* _EXERCISE SET_:
A. Write out the part of the CDTK embedding interface documentation starting with "V ((n_atoms, 3) ndarray of floats., optional)" and going on through "RATTLE algorithm implemented.".
B. Carry on the CDTK embedding interface documentation from the point where it stops.

* _SOURCE TEXT_:
+---+

CDTK.Interfaces.EmbeddingInterface module
- class CDTK.Interfaces.EmbeddingInterface.embedding(atomlist, atomnums, atommass3, xcart, **opts)[source]
Bases:
objectThis defines a class to embedd a QM interface into a MM region.
- energy_gradient(X, V=None, S=0, Time=0.0, SH=False, **opts)[source]
Calculates the energy and gradient of the system using an ONIOM scheme: :math: E = E_{MM}(MM+QM) + E_{QM}(QM) - E_{MM}(QM) For the electrostatic embedding calculation, the Coulomb interaction in the QM region and the QM-MM Coulomb interaction are calculated with QCE. In this case, only the MM Coulomb energy is calculated with the forcefield.
- Parameters:
X ((n_atoms, 3) ndarray of floats.) – Atomic positions, in Bohr (au).
V ((n_atoms, 3) ndarray of floats., optional) – Atomic velocities in au, by default None
S (int, optional) – Current electronic state, by default 0
Time (float, optional) – Current propagation time in au, by default 0.0
SH (bool, optional) – Whether to run surface hopping or not for QM energy, by default False
- Returns:
e (float) – Energy in atomic units
g ((n_atoms, 3) ndarray of floats.) – Gradient in atomic units.
- getConstraintsCorrection(vec0, vec1, dt, case)[source]
Calculates the correction to the position or velocities of atoms in case there are constraints. For now, only RATTLE algorithm implemented.
- Parameters:
vec0 ((3 * n_atoms) ndarray of float.) – Array with position or velocities of atoms
vec1 ((3 * n_atoms) ndarray of float.) – Array with position or velocities of atoms
dt (float) – Timestep
case (str) – Flag for different types of correction
- Returns:
correction – Array with correction for position or velocities.
- Return type:
(3 * n_atoms) ndarray of float.
- getD(X, V, t=0.0, **opts)[source]
Return matrix with kinetic couplings.
- Parameters:
X ((n_atoms, 3) ndarray of floats.) – Array of atomic positions, in Bohr (au).
V ((n_atoms, 3) ndarray of floats.) – Array with atomic velocities in au.
t (float, optional) – Current propagation time in au, by default 0.0
- Returns:
Matrix with kinetic couplings in au.

+---+

* _RECORDED DATA_:
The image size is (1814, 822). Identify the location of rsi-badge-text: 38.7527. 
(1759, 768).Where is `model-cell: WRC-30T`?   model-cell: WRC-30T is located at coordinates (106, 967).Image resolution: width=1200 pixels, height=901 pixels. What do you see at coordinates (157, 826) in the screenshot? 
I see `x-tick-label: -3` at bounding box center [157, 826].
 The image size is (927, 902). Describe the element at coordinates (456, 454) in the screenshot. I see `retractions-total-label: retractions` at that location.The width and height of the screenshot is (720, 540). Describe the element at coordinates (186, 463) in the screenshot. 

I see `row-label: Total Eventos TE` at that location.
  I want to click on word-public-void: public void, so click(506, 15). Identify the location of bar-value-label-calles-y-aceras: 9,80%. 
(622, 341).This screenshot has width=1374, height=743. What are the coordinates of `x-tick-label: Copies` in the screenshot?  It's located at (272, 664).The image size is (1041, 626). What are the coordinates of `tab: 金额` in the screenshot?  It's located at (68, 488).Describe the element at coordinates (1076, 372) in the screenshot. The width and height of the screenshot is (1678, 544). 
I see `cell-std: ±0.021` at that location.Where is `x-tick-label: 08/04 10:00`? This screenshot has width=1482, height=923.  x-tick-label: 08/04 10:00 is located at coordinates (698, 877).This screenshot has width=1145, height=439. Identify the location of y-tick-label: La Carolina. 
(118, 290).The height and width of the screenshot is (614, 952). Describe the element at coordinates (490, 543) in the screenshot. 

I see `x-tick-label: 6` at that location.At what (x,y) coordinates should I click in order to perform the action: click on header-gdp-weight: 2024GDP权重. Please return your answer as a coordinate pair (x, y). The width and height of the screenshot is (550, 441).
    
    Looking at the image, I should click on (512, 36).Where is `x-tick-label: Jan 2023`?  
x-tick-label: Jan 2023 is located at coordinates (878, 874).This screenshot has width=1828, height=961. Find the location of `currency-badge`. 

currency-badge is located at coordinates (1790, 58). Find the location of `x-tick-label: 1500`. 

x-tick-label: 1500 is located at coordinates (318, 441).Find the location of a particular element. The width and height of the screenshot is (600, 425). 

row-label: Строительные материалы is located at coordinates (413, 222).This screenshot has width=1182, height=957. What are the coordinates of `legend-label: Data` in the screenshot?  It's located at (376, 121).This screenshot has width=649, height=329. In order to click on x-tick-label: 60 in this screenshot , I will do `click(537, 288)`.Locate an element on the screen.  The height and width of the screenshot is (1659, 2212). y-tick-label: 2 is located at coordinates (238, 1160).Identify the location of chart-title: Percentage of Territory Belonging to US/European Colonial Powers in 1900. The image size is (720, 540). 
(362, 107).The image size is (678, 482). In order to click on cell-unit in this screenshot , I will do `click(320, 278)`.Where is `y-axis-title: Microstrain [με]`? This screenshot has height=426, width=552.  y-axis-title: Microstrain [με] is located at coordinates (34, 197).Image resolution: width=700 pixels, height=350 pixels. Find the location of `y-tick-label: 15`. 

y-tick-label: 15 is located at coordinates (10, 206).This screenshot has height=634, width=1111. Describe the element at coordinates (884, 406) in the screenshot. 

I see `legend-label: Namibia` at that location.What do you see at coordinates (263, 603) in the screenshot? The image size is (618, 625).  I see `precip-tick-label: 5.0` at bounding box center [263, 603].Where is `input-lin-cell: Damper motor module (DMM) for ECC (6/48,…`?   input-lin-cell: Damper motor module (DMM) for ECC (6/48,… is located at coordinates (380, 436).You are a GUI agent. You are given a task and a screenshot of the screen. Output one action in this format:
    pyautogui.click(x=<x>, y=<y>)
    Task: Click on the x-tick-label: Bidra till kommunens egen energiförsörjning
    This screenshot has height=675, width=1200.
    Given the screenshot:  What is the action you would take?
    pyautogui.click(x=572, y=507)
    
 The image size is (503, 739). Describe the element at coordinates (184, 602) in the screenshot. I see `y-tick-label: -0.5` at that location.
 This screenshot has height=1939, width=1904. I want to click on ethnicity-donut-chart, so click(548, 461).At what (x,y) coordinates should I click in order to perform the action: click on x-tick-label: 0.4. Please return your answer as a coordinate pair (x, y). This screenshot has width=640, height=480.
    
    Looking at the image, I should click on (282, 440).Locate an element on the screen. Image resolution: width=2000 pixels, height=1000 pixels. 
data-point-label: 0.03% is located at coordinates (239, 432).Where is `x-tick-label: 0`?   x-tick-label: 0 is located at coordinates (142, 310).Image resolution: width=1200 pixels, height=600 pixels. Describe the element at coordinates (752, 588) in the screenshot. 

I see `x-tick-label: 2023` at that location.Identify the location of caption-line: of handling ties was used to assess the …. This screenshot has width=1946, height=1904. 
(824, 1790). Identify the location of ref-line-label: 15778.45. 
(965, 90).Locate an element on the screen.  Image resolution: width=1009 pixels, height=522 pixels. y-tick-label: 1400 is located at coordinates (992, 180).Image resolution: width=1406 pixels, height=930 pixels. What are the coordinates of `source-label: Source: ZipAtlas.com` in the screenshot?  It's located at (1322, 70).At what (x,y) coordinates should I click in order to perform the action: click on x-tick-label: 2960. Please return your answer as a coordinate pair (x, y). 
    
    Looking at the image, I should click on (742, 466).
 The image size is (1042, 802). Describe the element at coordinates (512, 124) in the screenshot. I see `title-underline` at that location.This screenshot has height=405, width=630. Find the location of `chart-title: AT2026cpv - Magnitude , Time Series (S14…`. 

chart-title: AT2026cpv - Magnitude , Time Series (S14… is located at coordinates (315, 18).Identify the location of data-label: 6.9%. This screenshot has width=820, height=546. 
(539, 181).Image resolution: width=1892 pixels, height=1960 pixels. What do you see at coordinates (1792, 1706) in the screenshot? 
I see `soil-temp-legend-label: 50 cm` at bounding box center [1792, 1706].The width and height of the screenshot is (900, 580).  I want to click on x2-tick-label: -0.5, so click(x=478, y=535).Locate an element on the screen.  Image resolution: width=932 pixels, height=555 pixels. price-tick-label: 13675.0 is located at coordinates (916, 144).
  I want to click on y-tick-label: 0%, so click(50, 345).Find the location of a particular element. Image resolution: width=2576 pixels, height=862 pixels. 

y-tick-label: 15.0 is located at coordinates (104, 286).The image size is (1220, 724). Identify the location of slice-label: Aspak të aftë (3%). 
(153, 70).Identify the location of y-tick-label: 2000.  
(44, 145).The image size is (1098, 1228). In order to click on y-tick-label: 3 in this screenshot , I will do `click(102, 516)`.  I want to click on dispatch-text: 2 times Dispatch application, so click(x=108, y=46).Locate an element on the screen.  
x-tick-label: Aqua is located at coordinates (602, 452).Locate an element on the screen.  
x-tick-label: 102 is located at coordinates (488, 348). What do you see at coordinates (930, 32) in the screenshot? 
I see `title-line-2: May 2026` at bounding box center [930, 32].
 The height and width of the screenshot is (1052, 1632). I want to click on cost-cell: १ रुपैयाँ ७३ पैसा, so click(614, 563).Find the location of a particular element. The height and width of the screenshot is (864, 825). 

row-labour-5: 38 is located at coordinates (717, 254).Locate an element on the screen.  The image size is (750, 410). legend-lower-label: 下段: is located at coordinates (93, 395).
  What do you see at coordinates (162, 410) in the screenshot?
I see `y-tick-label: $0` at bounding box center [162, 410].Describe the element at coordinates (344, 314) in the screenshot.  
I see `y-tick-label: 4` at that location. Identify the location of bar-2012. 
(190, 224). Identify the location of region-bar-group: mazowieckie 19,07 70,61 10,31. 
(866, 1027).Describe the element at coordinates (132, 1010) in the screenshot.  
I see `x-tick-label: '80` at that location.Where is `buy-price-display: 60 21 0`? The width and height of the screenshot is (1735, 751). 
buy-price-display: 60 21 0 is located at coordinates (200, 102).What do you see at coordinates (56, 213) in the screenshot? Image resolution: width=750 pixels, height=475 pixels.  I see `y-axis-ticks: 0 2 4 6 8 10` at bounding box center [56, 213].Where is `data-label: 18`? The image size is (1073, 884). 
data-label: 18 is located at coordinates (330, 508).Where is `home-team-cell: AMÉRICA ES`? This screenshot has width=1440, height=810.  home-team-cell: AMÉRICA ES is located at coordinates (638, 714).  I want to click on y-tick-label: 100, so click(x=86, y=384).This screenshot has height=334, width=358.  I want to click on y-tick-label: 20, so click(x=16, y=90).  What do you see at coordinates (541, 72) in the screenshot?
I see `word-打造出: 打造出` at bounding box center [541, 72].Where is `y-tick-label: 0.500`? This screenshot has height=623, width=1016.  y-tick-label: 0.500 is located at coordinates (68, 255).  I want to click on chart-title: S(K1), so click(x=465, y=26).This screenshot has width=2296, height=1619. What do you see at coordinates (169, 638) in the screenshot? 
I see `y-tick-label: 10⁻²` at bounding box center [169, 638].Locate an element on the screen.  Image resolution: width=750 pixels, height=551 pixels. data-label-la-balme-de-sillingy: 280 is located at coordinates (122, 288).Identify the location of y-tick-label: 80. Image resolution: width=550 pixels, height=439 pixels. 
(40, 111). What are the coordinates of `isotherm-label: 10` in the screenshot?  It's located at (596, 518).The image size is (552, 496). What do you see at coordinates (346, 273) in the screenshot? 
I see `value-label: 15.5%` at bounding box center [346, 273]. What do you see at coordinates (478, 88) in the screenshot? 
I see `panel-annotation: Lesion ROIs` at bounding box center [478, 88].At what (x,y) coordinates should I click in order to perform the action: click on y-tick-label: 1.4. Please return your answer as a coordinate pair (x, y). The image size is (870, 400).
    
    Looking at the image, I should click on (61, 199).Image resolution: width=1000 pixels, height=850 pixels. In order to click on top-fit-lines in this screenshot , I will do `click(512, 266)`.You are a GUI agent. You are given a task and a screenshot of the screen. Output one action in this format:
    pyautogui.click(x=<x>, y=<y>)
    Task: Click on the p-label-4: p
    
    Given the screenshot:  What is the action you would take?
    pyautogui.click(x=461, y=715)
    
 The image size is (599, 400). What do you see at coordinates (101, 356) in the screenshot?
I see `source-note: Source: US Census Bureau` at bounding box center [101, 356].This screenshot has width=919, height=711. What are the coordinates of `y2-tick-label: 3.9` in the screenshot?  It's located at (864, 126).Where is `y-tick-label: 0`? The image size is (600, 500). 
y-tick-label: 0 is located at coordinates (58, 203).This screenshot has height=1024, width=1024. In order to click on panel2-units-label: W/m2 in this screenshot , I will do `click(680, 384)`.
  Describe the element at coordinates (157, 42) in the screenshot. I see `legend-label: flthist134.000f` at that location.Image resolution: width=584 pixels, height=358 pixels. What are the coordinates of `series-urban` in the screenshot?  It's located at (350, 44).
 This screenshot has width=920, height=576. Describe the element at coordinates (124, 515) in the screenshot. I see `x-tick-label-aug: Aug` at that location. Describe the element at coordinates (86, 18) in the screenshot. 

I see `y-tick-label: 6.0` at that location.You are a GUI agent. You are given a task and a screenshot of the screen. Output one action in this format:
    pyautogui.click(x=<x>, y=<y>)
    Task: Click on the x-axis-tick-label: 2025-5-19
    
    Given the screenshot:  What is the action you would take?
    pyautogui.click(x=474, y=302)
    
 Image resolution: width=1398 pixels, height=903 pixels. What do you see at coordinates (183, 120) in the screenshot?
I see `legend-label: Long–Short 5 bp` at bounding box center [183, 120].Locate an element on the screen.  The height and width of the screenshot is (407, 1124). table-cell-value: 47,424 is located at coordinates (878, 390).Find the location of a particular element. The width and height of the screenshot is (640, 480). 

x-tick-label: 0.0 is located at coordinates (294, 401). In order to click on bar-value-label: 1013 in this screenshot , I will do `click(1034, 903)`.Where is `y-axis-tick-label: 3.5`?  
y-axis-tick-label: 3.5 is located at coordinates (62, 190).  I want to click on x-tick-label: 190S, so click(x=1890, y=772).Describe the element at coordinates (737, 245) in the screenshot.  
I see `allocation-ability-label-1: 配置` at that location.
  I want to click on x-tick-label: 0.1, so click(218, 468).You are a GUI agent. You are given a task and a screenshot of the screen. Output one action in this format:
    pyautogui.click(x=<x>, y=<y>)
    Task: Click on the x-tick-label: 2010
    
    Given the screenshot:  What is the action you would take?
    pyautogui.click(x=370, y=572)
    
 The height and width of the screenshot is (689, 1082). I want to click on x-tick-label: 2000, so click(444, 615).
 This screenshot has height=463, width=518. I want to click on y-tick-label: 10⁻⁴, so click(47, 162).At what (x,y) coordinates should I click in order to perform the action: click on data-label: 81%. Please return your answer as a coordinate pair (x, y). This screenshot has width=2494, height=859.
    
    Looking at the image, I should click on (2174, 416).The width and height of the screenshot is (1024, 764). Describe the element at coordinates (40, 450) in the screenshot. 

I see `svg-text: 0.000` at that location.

+---+

* _SOLVED PROBLEMS_:
A.
V ((n_atoms, 3) ndarray of floats., optional) – Atomic velocities in au, by default None
S (int, optional) – Current electronic state, by default 0
Time (float, optional) – Current propagation time in au, by default 0.0
SH (bool, optional) – Whether to run surface hopping or not for QM energy, by default False
- Returns:
e (float) – Energy in atomic units
g ((n_atoms, 3) ndarray of floats.) – Gradient in atomic units.
- getConstraintsCorrection(vec0, vec1, dt, case)[source]
Calculates the correction to the position or velocities of atoms in case there are constraints. For now, only RATTLE algorithm implemented.

B.
- Return type:
_type_
- getPartialCharges(chargetype='mulliken', state=0)[source]
returns partial charges of all atoms
- Parameters:
chargetype (str, optional) – Type. Defaults to ‘mulliken’.
state (int, optional) – state index. Defaults to 0.
- getW(X, V=None, t=0.0, **opts)[source]
Diagonal matrix with all adiabatic energies.
- Parameters:
X ((n_atoms, 3) ndarray of floats.) – Atomic positions, in Bohr (au).
V ((n_atoms, 3) ndarray of floats., optional) – Atomic velocities in au, by default None
t (float, optional) – Current propagation time in au, by default 0.0
- Returns:
e – Diagonal matrix with adiabatic energies in atomic units.
- Return type:
__type__
- hasConstraints()[source]
Checks wether there are constraints in the parts of the geometry modelled by forcefields.
- nac(X, SI, SJ, V, t=0.0, **opts)[source]
Nonadiabatic coupling vector between states SI and SJ.
- Parameters:
X ((n_atoms, 3) ndarray of floats.) – Atomic positions, in Bohr (au).
SI (int) – Current electronic state index.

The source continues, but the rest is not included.